As illustrated, the definition of a business model is the way a supplier transacts with its customers. Business model innovation focuses on addressing unmet needs on the part of consumers who dislike some aspect of an existing business model for an existing category.

As with so many other types of innovation, business model innovation comes down to what my dear old professor Eric von Hippel taught me at MIT: market needs drive innovation.

Business Model Innovation: How-To
How then, can companies go about innovating their business model? I would like to invite my fellow innovation bloggers to share their ideas, but I think business model innovation consists of the following steps:

  1. Identify the market category
  2. Gain insight into what the market dislikes about incumbent business models for that category
  3. Scout for business models that address those problems in adjacent industrie
  4. Take action

There are different ways of obtaining the information needed for each of these steps. The market category in question would be your own market category if you’re seeking to innovate on your own business model. But if you’re an entrepreneur that’s not tied down to any existing product or market, you could pick any market category where you’d like to investigate opportunities for business model innovation.

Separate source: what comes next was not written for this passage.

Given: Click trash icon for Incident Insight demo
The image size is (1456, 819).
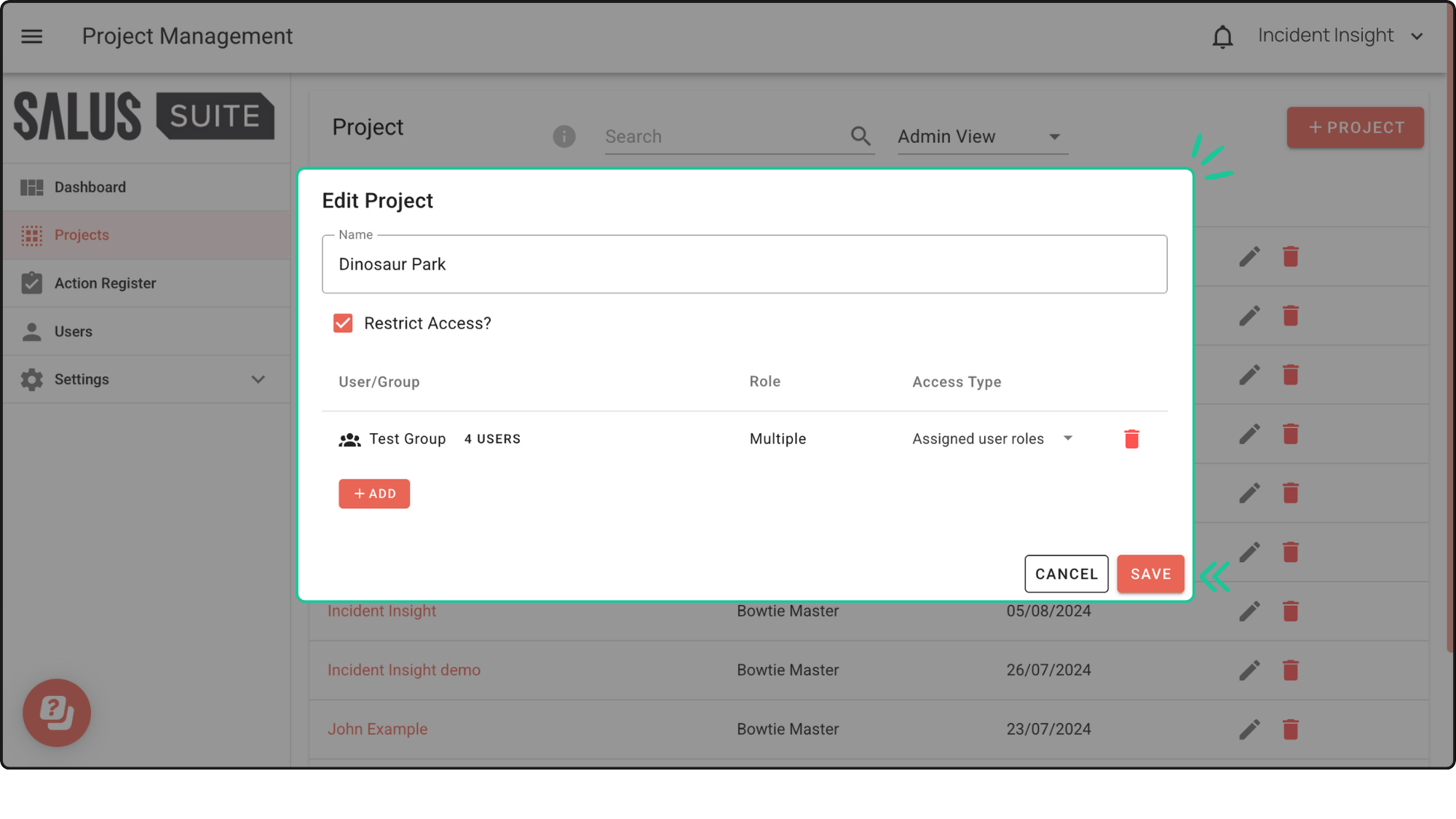Looking at the screenshot, I should pyautogui.click(x=1290, y=670).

The second step involves gathering insights about unmet needs. Ethnography is one way of doing it, if you have the time and resources. But more and more, people are turning to the Internet for those types of insights.

The third step is very much like technology scouting. That is to say, a business model is just another form of intellectual property, or I-Stuff, as Suzanne Harrison describes it in her new book, Einstein in the Boardroom.